● **TASK DESCRIPTION**
Gather every line of the entries below that contains the word "what". Case counts, so only lines with matching capitalization qualify.

>> start SUPPLIED ENTRIES

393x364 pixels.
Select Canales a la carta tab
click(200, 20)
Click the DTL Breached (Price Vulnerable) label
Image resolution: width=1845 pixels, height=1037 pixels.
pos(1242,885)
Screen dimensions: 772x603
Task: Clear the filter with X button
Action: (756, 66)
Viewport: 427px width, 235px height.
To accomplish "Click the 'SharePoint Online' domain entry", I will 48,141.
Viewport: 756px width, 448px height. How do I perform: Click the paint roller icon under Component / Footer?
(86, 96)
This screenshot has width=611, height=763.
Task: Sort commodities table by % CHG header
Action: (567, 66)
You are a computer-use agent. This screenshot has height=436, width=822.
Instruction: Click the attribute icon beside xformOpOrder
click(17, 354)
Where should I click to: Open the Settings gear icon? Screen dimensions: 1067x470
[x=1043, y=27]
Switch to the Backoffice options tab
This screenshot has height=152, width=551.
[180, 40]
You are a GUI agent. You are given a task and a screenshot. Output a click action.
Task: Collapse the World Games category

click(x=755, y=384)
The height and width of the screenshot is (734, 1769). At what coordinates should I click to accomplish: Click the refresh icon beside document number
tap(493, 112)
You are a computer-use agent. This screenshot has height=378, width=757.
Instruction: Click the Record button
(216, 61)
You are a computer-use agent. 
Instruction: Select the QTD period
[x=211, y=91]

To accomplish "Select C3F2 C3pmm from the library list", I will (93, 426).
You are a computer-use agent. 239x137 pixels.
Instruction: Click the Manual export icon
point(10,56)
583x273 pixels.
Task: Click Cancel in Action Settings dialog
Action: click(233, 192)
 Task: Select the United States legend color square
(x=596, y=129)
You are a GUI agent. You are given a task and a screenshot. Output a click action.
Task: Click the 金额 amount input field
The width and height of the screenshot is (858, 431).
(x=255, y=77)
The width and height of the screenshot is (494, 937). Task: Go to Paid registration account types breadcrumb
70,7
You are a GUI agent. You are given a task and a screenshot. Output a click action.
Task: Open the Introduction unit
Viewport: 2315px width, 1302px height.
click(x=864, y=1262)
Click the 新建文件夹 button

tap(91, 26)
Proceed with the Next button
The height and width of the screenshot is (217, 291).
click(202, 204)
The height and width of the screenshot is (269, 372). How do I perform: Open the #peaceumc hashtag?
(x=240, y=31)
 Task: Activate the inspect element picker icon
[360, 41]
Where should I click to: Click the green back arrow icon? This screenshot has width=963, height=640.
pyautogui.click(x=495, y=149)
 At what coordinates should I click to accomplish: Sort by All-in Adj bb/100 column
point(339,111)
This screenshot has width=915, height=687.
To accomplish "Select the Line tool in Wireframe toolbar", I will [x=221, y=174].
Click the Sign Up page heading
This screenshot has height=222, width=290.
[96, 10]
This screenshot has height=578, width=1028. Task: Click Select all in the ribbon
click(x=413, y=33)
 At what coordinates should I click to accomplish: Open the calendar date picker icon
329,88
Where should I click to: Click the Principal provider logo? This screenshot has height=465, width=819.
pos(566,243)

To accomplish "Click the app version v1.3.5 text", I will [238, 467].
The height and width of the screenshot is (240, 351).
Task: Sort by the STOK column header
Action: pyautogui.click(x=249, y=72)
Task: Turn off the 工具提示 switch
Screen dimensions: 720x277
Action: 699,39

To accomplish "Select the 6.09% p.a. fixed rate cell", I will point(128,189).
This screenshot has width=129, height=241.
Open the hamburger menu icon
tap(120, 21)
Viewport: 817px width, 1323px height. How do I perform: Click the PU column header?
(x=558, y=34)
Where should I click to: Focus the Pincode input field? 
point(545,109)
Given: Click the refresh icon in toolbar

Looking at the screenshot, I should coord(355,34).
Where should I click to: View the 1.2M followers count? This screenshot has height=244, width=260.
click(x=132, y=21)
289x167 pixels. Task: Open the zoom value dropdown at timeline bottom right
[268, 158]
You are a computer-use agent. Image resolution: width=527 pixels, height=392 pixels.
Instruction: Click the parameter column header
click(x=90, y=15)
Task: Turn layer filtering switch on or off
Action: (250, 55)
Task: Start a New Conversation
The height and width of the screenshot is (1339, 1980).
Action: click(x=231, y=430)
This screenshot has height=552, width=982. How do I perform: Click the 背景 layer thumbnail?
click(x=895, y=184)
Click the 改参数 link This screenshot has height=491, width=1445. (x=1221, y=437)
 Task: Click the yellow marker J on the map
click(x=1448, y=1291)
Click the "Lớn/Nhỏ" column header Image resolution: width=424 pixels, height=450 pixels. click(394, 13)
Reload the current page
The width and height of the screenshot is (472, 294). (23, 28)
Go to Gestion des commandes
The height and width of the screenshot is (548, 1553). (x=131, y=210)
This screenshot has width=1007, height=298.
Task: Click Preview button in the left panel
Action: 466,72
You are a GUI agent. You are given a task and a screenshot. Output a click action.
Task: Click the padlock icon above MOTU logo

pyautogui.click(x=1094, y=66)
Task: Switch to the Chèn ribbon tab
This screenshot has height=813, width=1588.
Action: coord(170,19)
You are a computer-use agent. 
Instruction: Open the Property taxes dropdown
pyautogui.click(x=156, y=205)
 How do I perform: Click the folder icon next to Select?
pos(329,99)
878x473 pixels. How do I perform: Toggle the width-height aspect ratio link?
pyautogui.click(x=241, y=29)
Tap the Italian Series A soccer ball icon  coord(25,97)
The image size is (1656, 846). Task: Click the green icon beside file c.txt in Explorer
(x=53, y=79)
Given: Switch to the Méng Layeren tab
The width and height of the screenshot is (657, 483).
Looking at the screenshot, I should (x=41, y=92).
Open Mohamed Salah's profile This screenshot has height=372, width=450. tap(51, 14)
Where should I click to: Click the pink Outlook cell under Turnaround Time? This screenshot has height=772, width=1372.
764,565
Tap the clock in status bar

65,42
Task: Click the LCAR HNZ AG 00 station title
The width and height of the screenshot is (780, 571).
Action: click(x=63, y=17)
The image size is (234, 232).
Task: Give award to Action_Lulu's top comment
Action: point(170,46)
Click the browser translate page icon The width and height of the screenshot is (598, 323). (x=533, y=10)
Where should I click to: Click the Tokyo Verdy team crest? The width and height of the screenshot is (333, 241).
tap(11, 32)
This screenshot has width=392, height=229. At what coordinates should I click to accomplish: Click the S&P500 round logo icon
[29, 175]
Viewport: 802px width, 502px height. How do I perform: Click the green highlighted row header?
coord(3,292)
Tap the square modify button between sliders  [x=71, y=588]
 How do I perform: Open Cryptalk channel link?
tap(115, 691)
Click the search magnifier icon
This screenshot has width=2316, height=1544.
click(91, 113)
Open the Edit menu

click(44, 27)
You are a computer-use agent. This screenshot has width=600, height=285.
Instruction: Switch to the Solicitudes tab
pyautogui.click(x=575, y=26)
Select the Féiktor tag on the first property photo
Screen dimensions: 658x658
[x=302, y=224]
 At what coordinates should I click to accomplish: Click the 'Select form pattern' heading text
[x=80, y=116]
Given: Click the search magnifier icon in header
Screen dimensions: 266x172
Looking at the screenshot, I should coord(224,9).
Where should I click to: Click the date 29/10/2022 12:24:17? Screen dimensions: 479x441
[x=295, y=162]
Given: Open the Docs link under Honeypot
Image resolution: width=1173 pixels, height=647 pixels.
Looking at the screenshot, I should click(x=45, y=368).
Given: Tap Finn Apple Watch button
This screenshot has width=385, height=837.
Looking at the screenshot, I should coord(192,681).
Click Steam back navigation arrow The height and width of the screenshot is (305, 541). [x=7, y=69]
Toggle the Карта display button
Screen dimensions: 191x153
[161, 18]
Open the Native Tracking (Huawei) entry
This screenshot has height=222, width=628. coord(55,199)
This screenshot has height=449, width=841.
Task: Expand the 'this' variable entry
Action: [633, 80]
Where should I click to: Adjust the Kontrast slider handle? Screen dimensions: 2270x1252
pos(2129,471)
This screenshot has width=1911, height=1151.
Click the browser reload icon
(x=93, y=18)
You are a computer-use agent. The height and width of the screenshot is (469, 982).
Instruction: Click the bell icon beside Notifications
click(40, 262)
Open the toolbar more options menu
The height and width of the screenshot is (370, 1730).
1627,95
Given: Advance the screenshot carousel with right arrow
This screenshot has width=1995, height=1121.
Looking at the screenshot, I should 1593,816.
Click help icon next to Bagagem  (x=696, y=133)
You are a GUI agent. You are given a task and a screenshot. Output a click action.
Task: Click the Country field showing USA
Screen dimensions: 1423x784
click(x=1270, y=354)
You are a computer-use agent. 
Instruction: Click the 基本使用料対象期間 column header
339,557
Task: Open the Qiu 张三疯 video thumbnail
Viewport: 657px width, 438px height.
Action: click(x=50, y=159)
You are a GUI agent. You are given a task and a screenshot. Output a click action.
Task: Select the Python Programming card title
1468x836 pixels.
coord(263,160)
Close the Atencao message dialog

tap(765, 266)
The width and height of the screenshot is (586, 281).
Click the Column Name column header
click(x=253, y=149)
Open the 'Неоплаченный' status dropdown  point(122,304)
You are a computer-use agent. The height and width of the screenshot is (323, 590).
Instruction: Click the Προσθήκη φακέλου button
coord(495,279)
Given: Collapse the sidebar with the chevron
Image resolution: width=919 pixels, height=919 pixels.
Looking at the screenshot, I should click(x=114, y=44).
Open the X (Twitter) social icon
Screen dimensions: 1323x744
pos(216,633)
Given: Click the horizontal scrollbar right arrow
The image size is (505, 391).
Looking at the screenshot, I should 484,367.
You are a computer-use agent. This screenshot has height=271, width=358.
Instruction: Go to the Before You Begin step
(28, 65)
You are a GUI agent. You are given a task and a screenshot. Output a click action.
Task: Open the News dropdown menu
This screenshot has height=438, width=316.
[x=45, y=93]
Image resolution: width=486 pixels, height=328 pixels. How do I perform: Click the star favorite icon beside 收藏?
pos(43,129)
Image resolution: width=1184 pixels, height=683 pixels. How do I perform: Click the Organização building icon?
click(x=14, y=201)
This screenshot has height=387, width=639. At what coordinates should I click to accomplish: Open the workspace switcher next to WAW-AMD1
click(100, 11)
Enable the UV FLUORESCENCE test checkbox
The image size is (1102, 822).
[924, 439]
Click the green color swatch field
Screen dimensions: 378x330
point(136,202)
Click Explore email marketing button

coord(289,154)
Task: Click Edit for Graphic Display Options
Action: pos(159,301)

>> end SUPPLIED ENTRIES

● **FULL ANSWER**
The height and width of the screenshot is (734, 1769). At what coordinates should I click to accomplish: Click the refresh icon beside document number
 At what coordinates should I click to accomplish: Sort by All-in Adj bb/100 column
 At what coordinates should I click to accomplish: Open the calendar date picker icon
This screenshot has width=392, height=229. At what coordinates should I click to accomplish: Click the S&P500 round logo icon
 At what coordinates should I click to accomplish: Click the 'Select form pattern' heading text
This screenshot has height=387, width=639. At what coordinates should I click to accomplish: Open the workspace switcher next to WAW-AMD1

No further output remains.